人間万事塞翁が馬 山中伸弥先生編

中国の故事で、次のようなお話がもとになっています。

 ある時、塞翁(さいおう)さんの馬が、逃げ出しました。
 近所の人たちは、慰め、励ましました。
 塞翁さんは、平然としていました。
 何日かすると馬が戻ってきました。しかも、たくさんの馬を引き連れて。
 近所の人は喜びました。「よかったねえ」と。
 塞翁さんは、平然としていました。
 また、しばらくすると、おじいさんの息子が、その馬から落ちてけがをしました。
 近所の人は見まいに行き、慰め、励ましました。
 塞翁さんは、平然としていました。
 しばらくすると、戦争が起き、若者たちが兵たちに駆り出されました。
 しかし、塞翁さんの息子は、けがをしていたため、戦争にいかずにすみました。

 何が起こるか分からないし、起こった出来事も、何が将来の幸せや不幸につながっているかも分かりません。だから、一喜一憂しないでいこう、あるいは、幸せや不幸は、後になってみないと分からない、というような意味があるそうです。

 「人間万事塞翁が馬」。この言葉は、ノーベル生理学・医学賞を受賞された山中伸弥先生の研究室にも掲げられています。ご自身の次のような経験から、実感されていたそうです(近畿大学卒業生への講演)。

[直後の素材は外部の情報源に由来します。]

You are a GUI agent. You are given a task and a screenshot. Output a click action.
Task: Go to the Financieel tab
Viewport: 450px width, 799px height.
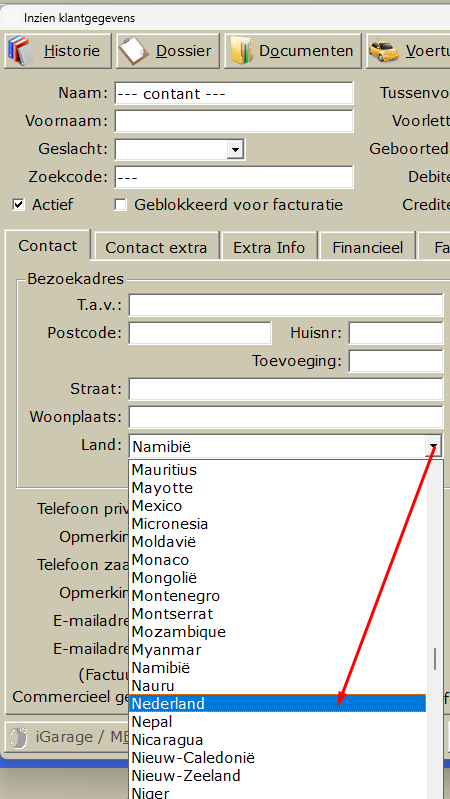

  • 神戸大学医学部卒業後、最新設備の整った病院に勤務できて喜ぶ。

  • 整形外科医を目指したが、手術が下手で、教官の医者からは「邪魔中(ジャマナカ」と言われ続け、高校生からの夢はかなわず、挫折。

  • 臨床医をあきらめ研究者の道に入る。

  • アメリカ留学後、帰ってきた日本ではうまくいかないことが続き、自信を失う。

  • 偶然が重なって、iPS細胞を発見。ノーベル賞を受賞・・・  

 卒業生へのエールとして、「特に、一見良くない事が起こったその時こそ、いや、これはチャンスかもしれないと考えてもらいたい」と話されていたそうです。ご自身の経験がにじみ出る言葉には、迫力と言うか、エネルギーを感じます。
 河合隼雄先生と同様に、山中先生もキャリア内容は違っても、病に苦しむ人のために自分ができることは何か・・・と考え、目の前の事に一生懸命になっていたら、自分が思いいもしなかったキャリアを積まれたところが印象的でした。

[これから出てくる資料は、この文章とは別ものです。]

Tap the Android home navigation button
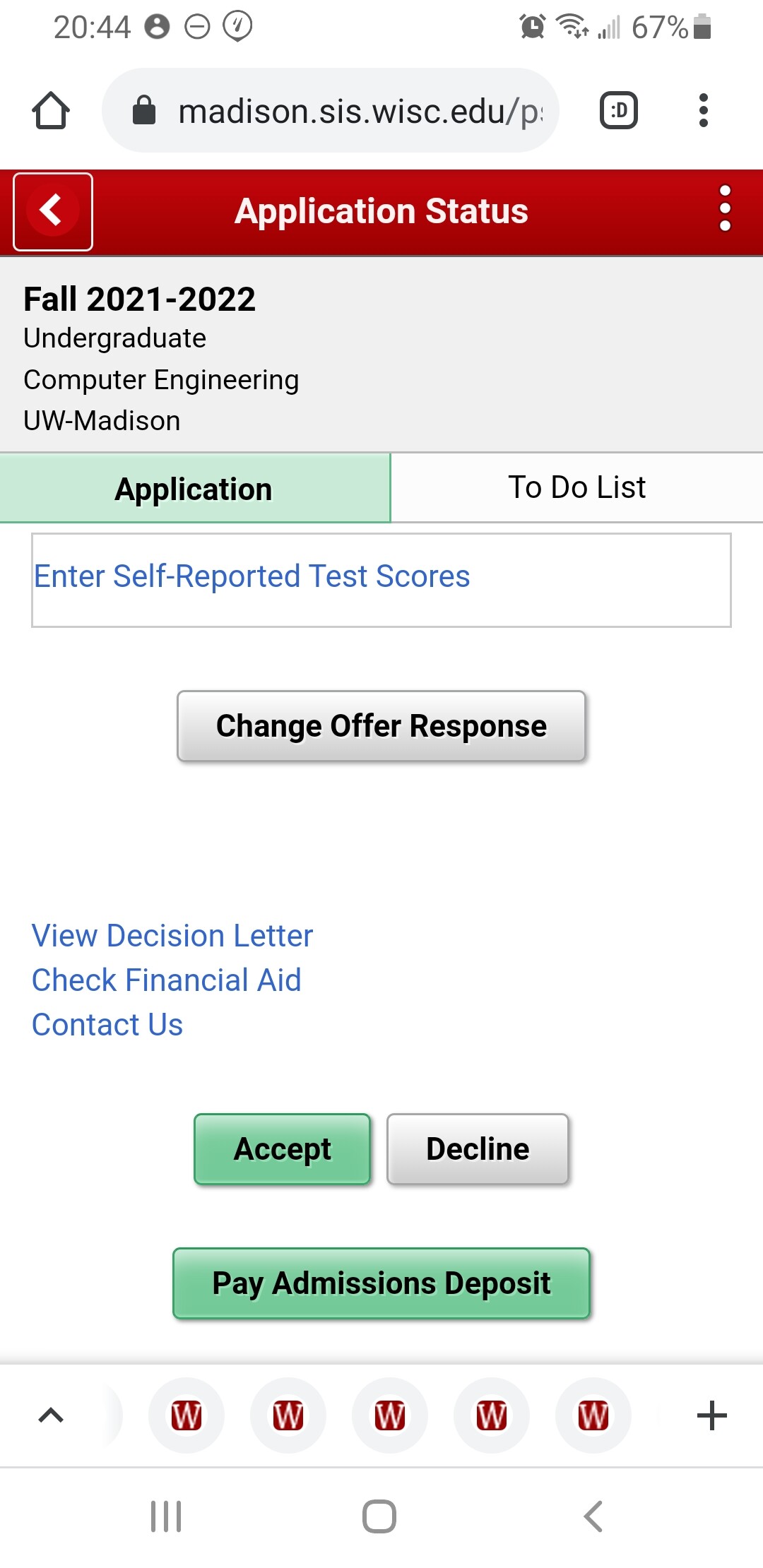The height and width of the screenshot is (1568, 763). (x=379, y=1516)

 「トラブル」「困ったなあ」と思う出来事に出遭っても、「どうして、この一件が、未来の幸せにつながっていないと言い切れるだろうか」と勝手に「不幸」と判断しないで、自分にとっての意味を考えると何か見えてくるかもしれないなあと思いました。塞翁さんみたいに、平然としていられないかもしれませんが、目の前の出来事は、きっと、未来のしあわせにつながっている思って、前を向く気持ちはもてるかなと思いました。